Was the Applicant denied procedural fairness?
[17]
The Applicant argues his grievance at the IA
level was improperly denied because of the IA’s determination that, since the
policy change was made by the TB, his loss of benefits could not be remedied
through the grievance process. However, it is the CDS’s decision, not that of
the IA, which is the subject matter of this application for judicial review.
The CDS explicitly mentions the IA decision after he conducted his de novo
review, stating that: “I agree that the IA erred in
rejecting your grievance. However, I am satisfied that this particular issue
has been resolved and that no further action is warranted.” This
determination by the CDS, that any procedural fairness issues at the lower
level were resolved, was not an error.
[18]
Case law has established that a de novo
hearing, as the CDS clearly was conducting in this case, can cure earlier
breaches of procedural fairness if the procedures and outcome as a whole were
fair (see: e.g., Walsh v Canada (Attorney General), 2015 FC 775 at paras
41, 51, 256 ACWS (3d) 107 [Walsh]; Schmidt v Canada (Attorney
General), 2011 FC 356 at paras 16-20, 23, 386 FTR 286; McBride v. Canada
(Minister of National Defence), 2012 FCA 181 at paragraphs 41-45, 431 NR
383; and Canada (Attorney General) v Rifai, 2015 FCA 145 at para 3, 256
ACWS (3d) 834). In Walsh, the Court held (at para 51) that the
procedure as a whole was fair because Mr. Walsh had been given the opportunity
at every step of the grievance process to make submissions, the CDS had considered
those submissions and addressed them, and the CDS noted any prior shortcomings
in any previous decision when conducting the de novo review. As in Walsh,
the Applicant here had ample opportunity to provide submissions which were
considered by the CDS, including those on the impact to the Applicant’s family;
the CDS in this case conducted a de novo review, setting aside any
previous decision, while acknowledging the problem with the IA’s decision.
[19]
The Applicant suggests that his commanding
officer was wrong in determining he could not deal with the grievance. However,
even if that may have been the case, any procedural defect in this regard was
rectified by the fact the CDS conducted a procedurally fair de novo
review in deciding the Applicant’s grievance.
[20]
The Applicant asserts that he was denied a
comprehensive and transparent adjudication of his grievance because the
Committee was denied access to TB and Department of National Defence
information about how the implementation date was determined. There is,
however, no right to this information by the Applicant. It was the Committee,
not the Applicant, which requested this information. The Committee decided not
to contest the denied information requests, and its decision not to do so is
not the subject matter of this judicial review. It would be an undue burden for
the grievance process applicable to members of the CF to require that the
Committee challenge all refusals of information requests before the CDS’s
grievance decision can be procedurally fair.
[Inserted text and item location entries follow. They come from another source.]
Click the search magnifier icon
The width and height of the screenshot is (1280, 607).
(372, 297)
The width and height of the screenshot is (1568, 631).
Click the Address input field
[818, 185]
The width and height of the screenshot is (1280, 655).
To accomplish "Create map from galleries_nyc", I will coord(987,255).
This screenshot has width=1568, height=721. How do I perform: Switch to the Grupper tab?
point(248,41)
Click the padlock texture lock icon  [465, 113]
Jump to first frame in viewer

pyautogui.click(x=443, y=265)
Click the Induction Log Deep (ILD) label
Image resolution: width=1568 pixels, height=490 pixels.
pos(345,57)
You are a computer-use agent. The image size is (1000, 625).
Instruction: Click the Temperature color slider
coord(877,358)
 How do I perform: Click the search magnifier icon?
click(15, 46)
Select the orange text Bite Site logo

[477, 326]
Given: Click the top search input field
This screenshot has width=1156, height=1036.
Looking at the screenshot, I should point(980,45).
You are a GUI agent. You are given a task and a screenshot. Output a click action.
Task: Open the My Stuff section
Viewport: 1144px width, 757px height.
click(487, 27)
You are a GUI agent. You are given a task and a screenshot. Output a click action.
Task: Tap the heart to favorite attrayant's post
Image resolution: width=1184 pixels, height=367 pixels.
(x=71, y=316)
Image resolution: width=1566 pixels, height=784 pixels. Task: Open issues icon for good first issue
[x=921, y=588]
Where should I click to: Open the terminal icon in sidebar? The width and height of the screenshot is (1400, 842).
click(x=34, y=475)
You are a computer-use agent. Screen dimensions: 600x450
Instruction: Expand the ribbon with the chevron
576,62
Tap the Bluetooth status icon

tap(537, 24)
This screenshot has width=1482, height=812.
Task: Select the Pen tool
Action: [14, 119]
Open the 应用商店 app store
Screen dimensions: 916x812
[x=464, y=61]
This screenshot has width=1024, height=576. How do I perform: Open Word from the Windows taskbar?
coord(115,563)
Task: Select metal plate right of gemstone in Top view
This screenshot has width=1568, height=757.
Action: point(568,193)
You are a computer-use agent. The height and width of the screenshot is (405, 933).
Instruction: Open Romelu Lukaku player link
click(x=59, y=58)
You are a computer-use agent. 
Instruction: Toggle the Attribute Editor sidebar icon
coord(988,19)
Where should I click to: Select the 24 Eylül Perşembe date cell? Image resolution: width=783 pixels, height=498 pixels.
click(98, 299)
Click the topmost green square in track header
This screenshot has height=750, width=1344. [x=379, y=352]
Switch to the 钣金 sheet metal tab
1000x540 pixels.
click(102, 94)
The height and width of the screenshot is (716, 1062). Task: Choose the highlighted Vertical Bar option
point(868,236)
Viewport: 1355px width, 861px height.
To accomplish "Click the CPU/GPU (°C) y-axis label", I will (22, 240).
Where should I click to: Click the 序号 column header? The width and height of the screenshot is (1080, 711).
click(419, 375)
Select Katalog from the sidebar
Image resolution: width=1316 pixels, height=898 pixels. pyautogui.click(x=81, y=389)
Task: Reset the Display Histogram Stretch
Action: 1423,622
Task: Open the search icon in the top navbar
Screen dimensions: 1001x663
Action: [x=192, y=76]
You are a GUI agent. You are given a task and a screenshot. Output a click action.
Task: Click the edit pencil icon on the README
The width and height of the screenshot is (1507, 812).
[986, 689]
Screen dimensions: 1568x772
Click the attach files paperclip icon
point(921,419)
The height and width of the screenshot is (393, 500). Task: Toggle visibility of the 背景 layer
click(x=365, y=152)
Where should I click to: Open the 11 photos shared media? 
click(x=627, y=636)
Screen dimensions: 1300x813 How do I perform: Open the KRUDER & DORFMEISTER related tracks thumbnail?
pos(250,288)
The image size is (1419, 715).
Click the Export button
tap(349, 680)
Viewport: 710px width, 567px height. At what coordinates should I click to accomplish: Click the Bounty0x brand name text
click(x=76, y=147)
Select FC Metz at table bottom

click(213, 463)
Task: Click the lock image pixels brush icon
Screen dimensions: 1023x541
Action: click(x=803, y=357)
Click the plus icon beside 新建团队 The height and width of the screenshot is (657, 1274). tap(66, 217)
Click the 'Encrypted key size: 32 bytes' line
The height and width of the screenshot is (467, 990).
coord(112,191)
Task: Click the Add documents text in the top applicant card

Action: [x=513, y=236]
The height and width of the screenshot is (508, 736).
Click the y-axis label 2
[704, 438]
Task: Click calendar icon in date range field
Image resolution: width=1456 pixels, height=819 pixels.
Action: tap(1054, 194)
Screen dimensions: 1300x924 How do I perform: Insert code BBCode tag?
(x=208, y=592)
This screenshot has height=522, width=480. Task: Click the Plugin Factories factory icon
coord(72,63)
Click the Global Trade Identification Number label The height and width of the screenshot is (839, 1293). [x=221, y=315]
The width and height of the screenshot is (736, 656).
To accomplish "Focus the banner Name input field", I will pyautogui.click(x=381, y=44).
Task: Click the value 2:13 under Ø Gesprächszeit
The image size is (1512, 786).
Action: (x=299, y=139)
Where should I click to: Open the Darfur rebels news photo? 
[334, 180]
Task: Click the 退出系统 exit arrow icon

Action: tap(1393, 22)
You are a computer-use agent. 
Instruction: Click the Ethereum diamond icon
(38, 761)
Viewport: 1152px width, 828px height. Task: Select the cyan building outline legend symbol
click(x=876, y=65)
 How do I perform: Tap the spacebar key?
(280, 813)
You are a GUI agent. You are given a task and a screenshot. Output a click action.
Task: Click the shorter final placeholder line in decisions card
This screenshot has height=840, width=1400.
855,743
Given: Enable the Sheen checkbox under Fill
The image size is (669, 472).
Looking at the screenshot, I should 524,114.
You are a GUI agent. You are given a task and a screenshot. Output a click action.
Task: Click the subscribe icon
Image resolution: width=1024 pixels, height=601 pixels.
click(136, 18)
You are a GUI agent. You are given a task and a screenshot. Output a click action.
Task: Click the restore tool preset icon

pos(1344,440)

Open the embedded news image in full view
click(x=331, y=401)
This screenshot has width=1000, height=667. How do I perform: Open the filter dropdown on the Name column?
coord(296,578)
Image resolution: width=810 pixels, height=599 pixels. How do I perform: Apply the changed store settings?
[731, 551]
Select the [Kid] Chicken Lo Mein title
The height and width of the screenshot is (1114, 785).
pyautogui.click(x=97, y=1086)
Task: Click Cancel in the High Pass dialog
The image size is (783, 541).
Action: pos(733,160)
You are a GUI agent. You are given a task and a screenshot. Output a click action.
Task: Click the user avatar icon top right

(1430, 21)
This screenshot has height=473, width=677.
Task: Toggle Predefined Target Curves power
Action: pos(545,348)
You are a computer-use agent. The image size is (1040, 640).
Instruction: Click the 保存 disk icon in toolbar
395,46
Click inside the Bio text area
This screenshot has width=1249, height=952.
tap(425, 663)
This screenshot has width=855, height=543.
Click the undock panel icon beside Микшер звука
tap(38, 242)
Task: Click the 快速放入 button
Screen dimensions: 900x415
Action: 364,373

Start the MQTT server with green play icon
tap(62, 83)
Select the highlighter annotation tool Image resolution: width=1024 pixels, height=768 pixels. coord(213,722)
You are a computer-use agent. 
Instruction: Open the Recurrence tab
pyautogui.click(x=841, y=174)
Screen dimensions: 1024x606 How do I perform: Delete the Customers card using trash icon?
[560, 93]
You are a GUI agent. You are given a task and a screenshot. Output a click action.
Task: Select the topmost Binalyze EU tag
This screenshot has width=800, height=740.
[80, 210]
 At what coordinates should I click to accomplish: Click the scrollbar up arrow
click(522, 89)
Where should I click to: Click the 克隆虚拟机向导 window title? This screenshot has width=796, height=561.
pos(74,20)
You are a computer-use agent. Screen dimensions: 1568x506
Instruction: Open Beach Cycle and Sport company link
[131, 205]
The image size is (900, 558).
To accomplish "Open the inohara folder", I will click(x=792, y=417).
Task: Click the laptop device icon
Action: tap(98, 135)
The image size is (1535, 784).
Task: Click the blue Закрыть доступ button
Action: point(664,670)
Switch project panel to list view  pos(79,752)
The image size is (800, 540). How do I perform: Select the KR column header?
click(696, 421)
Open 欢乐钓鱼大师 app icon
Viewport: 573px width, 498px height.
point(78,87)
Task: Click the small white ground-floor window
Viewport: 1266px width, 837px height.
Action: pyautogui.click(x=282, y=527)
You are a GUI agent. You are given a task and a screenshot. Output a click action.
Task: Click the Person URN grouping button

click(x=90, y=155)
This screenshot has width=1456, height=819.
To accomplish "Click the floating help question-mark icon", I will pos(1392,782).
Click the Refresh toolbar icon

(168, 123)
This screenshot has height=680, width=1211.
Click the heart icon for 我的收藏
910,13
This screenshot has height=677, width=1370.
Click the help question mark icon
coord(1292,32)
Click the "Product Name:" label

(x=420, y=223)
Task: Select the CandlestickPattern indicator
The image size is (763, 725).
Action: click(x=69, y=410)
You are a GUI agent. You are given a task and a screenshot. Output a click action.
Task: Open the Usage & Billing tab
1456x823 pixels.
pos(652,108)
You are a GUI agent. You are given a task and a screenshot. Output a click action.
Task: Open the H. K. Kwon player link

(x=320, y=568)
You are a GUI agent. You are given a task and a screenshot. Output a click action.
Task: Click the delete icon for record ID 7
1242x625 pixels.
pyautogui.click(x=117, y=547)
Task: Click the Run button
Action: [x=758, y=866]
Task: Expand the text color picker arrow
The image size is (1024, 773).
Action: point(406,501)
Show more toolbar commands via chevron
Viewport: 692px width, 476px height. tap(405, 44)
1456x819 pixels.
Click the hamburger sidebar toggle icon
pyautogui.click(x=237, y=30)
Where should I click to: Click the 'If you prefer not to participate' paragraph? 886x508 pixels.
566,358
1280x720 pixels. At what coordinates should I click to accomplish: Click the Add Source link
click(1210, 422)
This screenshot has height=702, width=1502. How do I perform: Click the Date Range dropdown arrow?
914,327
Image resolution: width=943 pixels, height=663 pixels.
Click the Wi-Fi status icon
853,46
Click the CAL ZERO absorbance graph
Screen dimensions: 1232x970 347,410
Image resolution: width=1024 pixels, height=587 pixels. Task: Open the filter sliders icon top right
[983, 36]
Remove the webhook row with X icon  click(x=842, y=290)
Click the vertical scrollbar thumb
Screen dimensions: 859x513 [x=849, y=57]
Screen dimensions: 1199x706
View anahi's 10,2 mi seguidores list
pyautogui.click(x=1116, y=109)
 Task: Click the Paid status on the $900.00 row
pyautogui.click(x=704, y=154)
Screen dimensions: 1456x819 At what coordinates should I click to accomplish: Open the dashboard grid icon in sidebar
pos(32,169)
The CDS found, based on the
information before him, that the implementation was done fairly and the six-month
adjustment period was reasonable and appropriate.
[21]
The Applicant argues that he is prevented from
joining with other members of the CF affected by termination of the SE benefits
because they could be subject to the mutiny provisions in the NDA and
that this inability to do so is somehow unfair. If the Applicant’s reading of
the mutiny provisions is correct, this might be a problem, and would limit the
Applicant’s ability to band together with other members of the CT to reverse
the changes to the SE benefits. However, the Applicant has not been charged
with mutiny. Moreover, to classify such collective efforts by the Applicant and
other members of the CF to reinstate the terminated allowances as “mutiny” would require an unduly generous reading and
interpretation of the words “insubordination”
and “resistance” as used in the definition of “mutiny” in subsection 2(1) of the NDA.
[22]
The procedures followed in this case were open
and transparent, and the Applicant was aware of the case he had to meet. The
Applicant was not denied procedural fairness in the rendering of the CDS’s
decision denying his grievance.
V.
Conclusion
[23]
For the reasons stated above, the Applicant’s
application for judicial review is dismissed. There is no award of costs.